With our parents being out of the country Devin was the only one who could take me for my “tests”.  All I could think about is how that word alone makes me feel like a lab rat. We’ve been here all morning at the Albany Psychiatric Center. I’ve been studying Dr. Hartnet’s office. There are dark wood cabinets, an OCD organized desk, and The Rorschach test, aka ink blot tests, as artwork hanging on the white walls. In my mind the best word to describe it was “sterile”. Devin hasn’t stopped pacing since we got here. He’s more nervous than I am considering the fact that I’ve been sitting here quietly waiting for my results. My body stiffened as the doorknob clicked.

“Okay Miss. Wells, Thank you for your patience,” Dr. Hartnet came stone faced into the room. Noticing my brother he called, “Devin please have a seat.” He snapped out of his jittery state and calmly said “I’m good, just lay it on us. Is she gonna be okay?” I looked straight at Dr. Hartnet this time and cut him off, “Before you tell me that I’m clinically insane. I’d like to just say I didn’t need test results to tell me so. I’ve been seeing these shadow things for a while now, but this was the first time they were present while I was awake. I figured it was just nightmares…Is it possible to see something so many times that you start to think it’s real?” Devin’s eyebrows peaked because this was the first time I mentioned anything about last night.

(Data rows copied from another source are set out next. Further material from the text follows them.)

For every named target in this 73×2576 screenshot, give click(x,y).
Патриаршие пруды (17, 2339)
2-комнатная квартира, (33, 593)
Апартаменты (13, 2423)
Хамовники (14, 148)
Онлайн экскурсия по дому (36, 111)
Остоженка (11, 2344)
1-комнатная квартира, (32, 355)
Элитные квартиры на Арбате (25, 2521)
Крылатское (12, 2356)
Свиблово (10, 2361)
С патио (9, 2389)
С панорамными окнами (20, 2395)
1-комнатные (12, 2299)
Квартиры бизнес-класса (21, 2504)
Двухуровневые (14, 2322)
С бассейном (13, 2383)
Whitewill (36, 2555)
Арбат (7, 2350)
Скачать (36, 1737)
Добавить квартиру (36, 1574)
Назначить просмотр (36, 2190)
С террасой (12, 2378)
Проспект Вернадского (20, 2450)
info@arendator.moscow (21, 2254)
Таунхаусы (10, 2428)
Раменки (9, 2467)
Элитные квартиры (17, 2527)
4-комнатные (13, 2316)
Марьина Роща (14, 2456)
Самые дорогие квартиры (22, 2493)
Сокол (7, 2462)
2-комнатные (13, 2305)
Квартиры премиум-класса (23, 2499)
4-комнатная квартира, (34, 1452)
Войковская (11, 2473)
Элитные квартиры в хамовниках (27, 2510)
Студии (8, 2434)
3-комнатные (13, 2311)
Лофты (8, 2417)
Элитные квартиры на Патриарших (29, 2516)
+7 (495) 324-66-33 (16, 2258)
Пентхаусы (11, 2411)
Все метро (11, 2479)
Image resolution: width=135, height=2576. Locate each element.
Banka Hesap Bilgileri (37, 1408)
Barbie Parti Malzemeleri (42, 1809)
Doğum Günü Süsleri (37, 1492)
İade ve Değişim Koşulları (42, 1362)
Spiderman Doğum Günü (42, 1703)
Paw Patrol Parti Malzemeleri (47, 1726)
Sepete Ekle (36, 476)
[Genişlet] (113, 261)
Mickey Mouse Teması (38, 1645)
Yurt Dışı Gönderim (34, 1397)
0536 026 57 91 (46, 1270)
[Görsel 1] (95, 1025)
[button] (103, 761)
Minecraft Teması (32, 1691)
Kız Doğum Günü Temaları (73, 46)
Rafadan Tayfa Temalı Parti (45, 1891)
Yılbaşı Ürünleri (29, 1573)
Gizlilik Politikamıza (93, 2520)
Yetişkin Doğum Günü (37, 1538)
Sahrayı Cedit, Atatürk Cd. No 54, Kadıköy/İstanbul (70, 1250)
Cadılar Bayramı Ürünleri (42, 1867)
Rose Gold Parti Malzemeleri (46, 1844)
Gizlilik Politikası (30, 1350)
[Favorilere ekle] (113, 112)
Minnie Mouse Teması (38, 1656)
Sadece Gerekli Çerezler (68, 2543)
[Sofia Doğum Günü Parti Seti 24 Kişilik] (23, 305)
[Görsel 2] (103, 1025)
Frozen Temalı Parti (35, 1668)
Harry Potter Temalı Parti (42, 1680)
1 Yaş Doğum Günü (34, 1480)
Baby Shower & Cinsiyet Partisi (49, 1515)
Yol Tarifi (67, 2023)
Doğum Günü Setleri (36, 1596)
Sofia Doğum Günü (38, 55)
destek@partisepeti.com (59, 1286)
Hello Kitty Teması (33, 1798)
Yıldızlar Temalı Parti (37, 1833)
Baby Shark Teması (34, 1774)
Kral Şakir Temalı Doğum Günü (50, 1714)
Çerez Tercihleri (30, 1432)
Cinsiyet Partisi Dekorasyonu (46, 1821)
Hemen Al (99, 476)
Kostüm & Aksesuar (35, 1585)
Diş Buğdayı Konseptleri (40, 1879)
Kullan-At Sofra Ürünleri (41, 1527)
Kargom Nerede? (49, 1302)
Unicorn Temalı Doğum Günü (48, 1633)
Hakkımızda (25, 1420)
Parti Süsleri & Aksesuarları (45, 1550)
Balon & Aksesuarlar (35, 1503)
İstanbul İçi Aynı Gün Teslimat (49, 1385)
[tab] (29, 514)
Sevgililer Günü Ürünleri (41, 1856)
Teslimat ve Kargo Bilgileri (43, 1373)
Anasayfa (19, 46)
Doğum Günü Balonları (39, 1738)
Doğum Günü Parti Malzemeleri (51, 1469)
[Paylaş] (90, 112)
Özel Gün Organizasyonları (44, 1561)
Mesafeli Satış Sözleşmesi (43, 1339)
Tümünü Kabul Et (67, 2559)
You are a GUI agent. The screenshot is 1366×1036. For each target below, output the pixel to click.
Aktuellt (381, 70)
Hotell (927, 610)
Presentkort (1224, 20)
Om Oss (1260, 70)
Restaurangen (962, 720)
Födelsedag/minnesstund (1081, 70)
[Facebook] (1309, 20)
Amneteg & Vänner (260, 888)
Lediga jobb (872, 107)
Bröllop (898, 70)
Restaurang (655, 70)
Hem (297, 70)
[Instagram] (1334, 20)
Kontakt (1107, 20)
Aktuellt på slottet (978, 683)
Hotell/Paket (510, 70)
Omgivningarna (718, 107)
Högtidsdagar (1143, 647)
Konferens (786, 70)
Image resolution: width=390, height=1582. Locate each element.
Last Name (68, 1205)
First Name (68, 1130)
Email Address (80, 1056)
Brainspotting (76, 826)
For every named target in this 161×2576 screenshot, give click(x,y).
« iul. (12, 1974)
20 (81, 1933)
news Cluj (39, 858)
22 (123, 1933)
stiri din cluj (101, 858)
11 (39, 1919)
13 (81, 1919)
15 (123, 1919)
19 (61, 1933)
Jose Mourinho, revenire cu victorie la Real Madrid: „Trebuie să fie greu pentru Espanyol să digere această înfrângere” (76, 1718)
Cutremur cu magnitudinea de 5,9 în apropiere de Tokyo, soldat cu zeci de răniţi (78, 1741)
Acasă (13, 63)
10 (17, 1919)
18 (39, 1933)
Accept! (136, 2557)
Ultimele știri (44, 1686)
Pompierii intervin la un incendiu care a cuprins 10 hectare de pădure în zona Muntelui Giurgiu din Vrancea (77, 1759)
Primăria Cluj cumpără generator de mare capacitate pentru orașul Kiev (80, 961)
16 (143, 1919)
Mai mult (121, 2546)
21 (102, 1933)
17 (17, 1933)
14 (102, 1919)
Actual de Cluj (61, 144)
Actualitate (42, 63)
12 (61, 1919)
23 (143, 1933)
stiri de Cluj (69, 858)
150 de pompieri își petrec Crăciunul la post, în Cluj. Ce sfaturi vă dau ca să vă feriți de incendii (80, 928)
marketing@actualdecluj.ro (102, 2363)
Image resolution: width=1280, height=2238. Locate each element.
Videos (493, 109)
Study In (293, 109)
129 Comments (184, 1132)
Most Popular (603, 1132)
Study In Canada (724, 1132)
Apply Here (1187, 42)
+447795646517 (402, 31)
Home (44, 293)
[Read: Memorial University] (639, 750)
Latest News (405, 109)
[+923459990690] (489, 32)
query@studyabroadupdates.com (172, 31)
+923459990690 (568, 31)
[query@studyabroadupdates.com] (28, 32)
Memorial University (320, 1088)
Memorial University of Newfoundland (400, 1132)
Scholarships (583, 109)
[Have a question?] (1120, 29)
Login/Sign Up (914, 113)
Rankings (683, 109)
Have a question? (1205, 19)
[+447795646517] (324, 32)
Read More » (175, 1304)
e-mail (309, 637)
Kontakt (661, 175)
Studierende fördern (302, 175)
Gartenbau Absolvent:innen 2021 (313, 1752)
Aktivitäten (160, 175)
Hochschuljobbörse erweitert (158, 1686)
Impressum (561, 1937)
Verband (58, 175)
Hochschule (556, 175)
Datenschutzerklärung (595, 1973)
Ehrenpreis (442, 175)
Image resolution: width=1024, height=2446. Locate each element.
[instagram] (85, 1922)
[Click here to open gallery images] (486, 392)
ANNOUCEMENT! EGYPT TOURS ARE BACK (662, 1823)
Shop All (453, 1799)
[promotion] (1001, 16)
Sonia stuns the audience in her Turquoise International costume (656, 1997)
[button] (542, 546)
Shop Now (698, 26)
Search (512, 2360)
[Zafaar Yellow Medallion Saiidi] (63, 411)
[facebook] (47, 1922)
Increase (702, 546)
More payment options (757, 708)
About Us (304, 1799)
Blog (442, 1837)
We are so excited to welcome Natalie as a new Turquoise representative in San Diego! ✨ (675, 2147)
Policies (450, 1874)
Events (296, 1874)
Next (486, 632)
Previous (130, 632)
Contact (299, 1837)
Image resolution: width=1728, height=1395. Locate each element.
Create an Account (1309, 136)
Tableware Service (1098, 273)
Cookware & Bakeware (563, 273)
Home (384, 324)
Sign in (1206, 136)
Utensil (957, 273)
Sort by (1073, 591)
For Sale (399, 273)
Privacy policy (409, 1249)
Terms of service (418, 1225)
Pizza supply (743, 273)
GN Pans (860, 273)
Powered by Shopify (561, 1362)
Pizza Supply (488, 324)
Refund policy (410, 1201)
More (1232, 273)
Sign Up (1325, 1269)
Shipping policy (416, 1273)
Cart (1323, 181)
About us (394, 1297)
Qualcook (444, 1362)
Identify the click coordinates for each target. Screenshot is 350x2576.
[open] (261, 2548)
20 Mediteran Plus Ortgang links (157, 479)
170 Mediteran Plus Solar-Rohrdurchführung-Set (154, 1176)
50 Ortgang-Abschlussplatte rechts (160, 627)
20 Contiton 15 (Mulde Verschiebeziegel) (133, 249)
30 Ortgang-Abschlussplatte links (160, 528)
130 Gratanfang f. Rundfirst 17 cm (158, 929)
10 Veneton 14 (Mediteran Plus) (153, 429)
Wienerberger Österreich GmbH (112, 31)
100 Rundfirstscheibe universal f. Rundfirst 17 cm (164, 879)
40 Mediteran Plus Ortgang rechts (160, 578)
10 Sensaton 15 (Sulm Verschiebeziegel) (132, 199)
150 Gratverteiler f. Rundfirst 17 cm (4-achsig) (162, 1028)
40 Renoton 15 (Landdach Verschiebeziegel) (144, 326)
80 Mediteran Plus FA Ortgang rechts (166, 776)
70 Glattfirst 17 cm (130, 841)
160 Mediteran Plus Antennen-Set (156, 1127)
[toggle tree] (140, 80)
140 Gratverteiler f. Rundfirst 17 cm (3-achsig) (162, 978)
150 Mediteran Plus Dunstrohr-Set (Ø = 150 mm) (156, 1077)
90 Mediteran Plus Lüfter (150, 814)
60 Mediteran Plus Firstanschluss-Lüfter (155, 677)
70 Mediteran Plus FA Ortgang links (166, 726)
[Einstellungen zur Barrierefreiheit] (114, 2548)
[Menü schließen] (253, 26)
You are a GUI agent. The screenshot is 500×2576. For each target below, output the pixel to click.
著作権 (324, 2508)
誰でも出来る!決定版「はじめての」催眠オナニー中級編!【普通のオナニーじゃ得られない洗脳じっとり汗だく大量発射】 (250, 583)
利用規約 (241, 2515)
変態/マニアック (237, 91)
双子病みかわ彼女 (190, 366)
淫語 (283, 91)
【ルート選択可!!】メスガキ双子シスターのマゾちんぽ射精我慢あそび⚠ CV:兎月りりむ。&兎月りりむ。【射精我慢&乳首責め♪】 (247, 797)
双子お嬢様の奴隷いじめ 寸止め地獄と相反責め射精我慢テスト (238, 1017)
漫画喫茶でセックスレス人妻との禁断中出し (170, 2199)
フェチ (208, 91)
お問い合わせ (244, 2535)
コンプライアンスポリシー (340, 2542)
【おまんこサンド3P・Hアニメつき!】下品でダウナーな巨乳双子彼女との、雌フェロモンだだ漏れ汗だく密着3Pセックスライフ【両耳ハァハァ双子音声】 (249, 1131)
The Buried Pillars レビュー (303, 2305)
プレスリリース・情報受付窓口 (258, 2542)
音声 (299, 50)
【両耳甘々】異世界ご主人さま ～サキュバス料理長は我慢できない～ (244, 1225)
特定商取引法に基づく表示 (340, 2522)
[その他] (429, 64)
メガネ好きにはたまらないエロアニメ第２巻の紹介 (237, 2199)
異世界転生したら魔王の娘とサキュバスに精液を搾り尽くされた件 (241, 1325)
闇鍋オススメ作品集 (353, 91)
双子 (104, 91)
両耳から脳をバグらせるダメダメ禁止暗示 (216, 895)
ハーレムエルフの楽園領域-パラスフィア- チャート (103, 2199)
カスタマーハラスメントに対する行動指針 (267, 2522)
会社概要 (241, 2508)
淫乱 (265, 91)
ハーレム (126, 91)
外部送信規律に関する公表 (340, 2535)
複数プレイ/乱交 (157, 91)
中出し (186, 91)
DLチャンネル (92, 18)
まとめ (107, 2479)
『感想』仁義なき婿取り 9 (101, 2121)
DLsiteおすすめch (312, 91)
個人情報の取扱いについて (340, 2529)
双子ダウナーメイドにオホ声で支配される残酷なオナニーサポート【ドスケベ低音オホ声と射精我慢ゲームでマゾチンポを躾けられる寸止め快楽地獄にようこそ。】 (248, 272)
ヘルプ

“The mind is a very complicated thing Lacie. Trauma is usually what sets off something like you’re experiencing to happen, but you haven’t been in any accidents or lost anyone close to you. So I’m not sure what is triggering these “shadow things” you’ve been seeing,” Dr. Hartnet’s strong voice explained. I rolled my eyes and thought, as if I didn’t know that already. Devin finally took a seat, putting his hand on my shoulder he asked, “Lace, why haven’t you said anything before?” I voice was meek, “Because I knew once I did…. I’d end up here.” My eyes shifted toward my lap. That’s when I felt the room closing in on me and the floor started to spin.